PROVIDED PASSAGE START

28
Sep

Qualcomm: the Future of 5G Flows on its Innovations

qualcomm, 5G
Medium News, September 28, 2019
Extraordinary innovations that are enabling 5G are built on a continuum of technological achievements in wireless networking, which the company highlighted at its annual conference.
In a grand event at its headquarters in San Diego, Qualcomm’s executives recalled how the seeds of 5G were sown decades ago and claimed the future of 5G will ride on its technologies. The speakers, including CTO Jim Thompson and the company’s R&D and product heads, time-traveled us back to the 1990s when EV-DO first introduced the basic concepts of wireless Internet, to LTE which brought techniques such as OFDMA used in 5G today, and concepts such as direct device-to-device that will fuel the future of 5G.
In the times when we are busy with immediacy, this was a refreshing perspective, realizing where we started, how far we have come, and how much more we have to go. Personally, I came out feeling very confident about the future of wireless technology in general, and 5G evolution in particular.
EV-DO was the first real mobile wireless broadband solution. Although other technologies such as GPRS existed, EV-DO, for the first time, introduced the concept of an All-IP data channel optimized for the extreme conditions of wireless. Features such as hybrid ARQ (HARQ), turbo coding, adaptive modulation, and opportunistic scheduling introduced during those times were used for 3G, 4G, and are a basic staple for 5G and beyond. Techniques such as carrier aggregation, VoIP over wireless and many others are also still being used and will continue to be used. OFDM/A that revolutionized mobile broadband with 4G LTE is the choice of waveform and access technology for 5G and its evolutions. The technologies behind C-V2X, and Slide-link, usage of unlicensed/shared spectrum, and many more that are part of the future of 5G, all came from cellular evolution. All of these are Qualcomm’s innovations.

PROVIDED PASSAGE END
THE DATA START

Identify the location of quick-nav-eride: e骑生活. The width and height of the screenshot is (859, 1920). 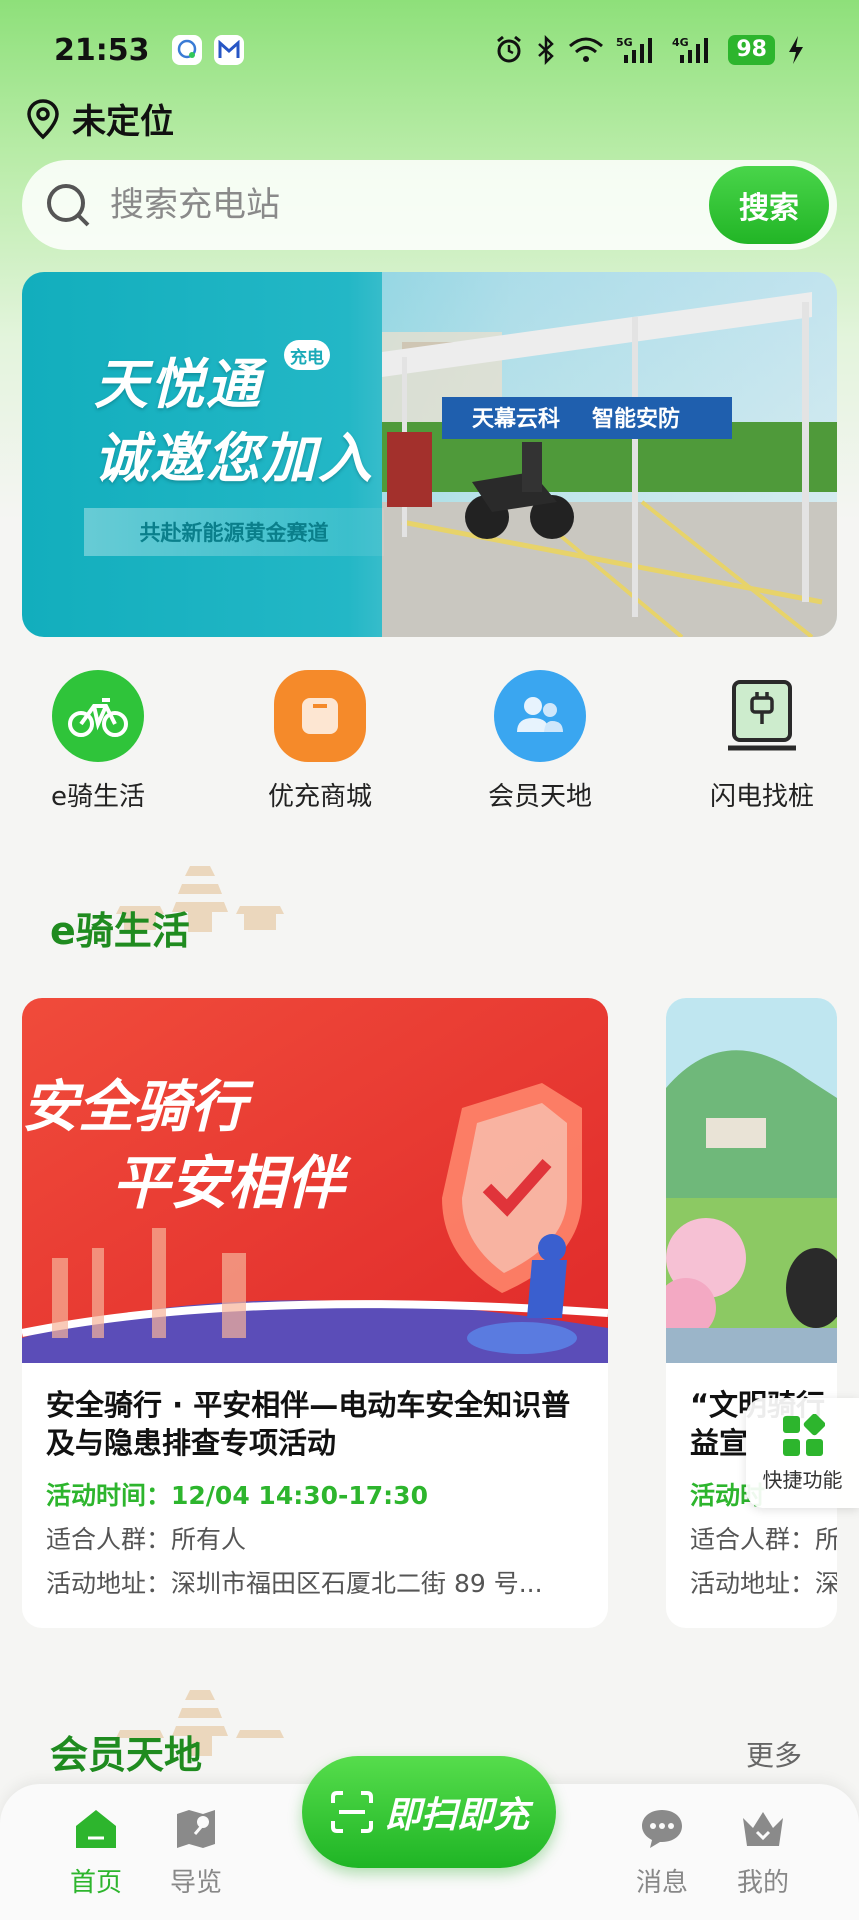
(98, 742).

THE DATA END

Please extend the Qualcomm 5G article past its final sentence. The listing comes from a separate source.

The technologies that built 5G
While 5G has become almost a household term, the challenges of 5G and the innovations that solved them are still not very well known. And they look like “ wizardry” as The Wall Street Journal put it. Years back when 5G was being mulled over, many experts knew about the limitations of 4G, and the extreme needs of the next-generation wireless technology. But the challenge was not only developing a platform that addressed the current needs but also making it future proof.
In my view, developing a unified, flexible design based on scalable OFDMA and slot-based framework is one of the key contributions of Qualcomm to 5G. When I heard about it from engineers for the first time, it sounded almost utopian — “everything for everyone!” But kudos to the Qualcomm experts, it was standardized and commercialized in record time (remember 5G acceleration?). The framework is so flexible and scalable that any application that can be imagined now and in the foreseeable future can be supported with it.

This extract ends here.